Fig. 6: RUNX1-mediated ECM remodeling promotes tumor growth and immunosuppressive microenvironment in GBM.

A qRT-PCR analysis of Runx1 expressions in GL261 and CT2A cells. B, C GL261 cells transfected with LvVector or LvRunx1 were intracranially injected to establish the orthotopic GBM model in C57BL6 mice (N = 6 per group). Bioluminescent imaging was performed on days 7, 14, 21, and 28 after injection. D, E Orthotopic GBM mice grafted with CT2A cells treated with shVector or shRunx1 were measured by bioluminescent imaging on days 7 and 14 after injection. N = 6 mice per group. Kaplan–Meier survival curve analysis for correlation between the Runx1 expression and survival time of GL261-grafted (F) and CT2A-grafted mice (G).

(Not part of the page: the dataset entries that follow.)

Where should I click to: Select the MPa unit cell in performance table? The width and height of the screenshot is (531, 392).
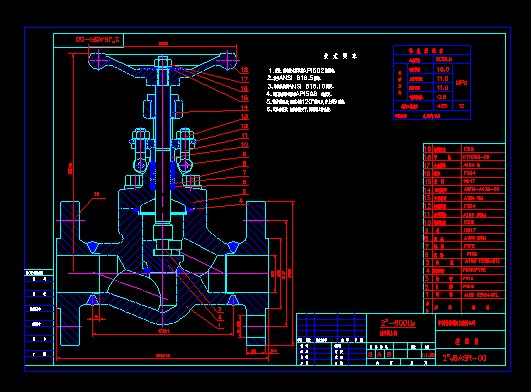click(x=461, y=83)
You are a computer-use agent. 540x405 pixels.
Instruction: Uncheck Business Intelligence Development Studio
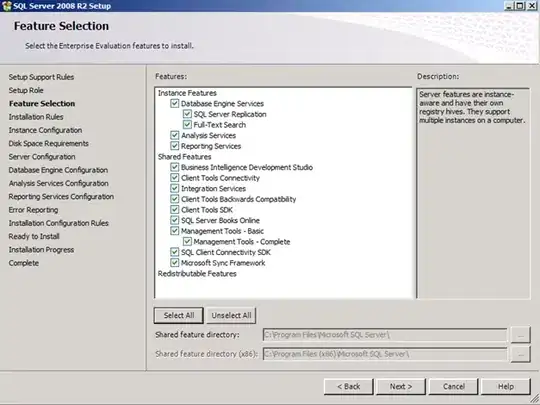pyautogui.click(x=175, y=167)
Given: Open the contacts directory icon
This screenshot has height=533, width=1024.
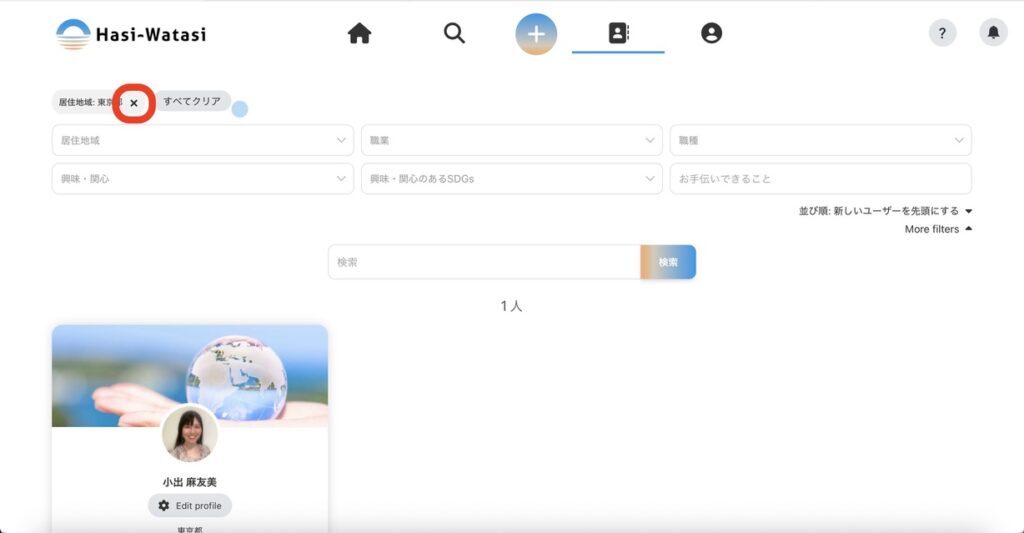Looking at the screenshot, I should (x=618, y=34).
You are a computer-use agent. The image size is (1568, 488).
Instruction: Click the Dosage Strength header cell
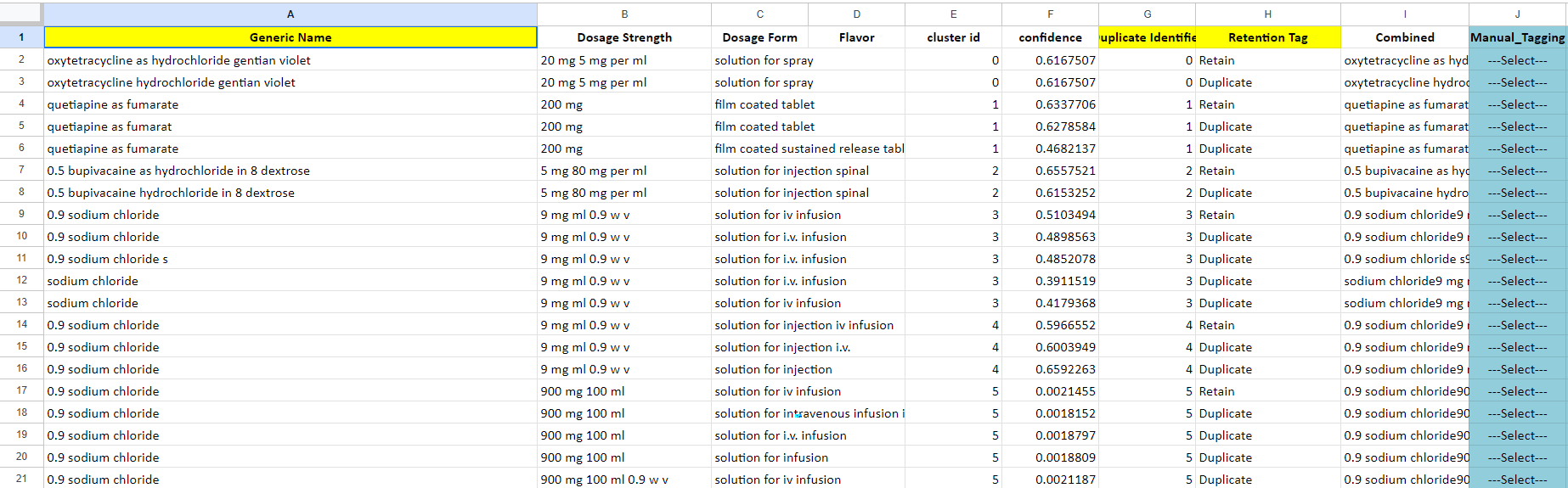[624, 37]
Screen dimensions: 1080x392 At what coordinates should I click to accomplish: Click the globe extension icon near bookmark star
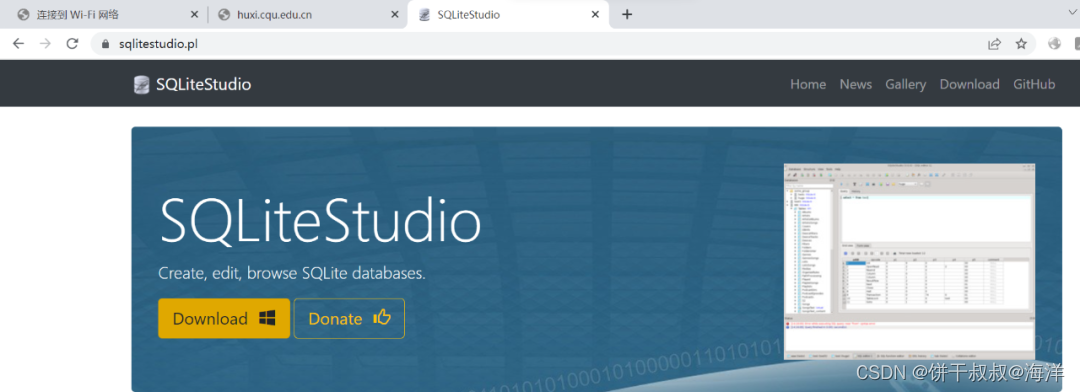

Flow cytometry analysis of tumors infiltrated with CD4+ and CD8+ T cells in GL261 tumors (H) and CT2A tumors (I). ELISA analysis of GZMB levels in GL261 tumors (J) and CT2A tumors (K). Confocal imaging analysis of GL261 tumors (L) and CT2A tumors (M), showing the expression of M1 marker (MHC-II) and M2 marker (CD206) in macrophages. Brightfield images of Masson’s staining of GL261 tumors (N) and CT2A tumors (O), showing the fiber structures at the tumor margins. Student’s t-test for the two-group analysis. *P < 0.05, **P < 0.01, ****P < 0.0001.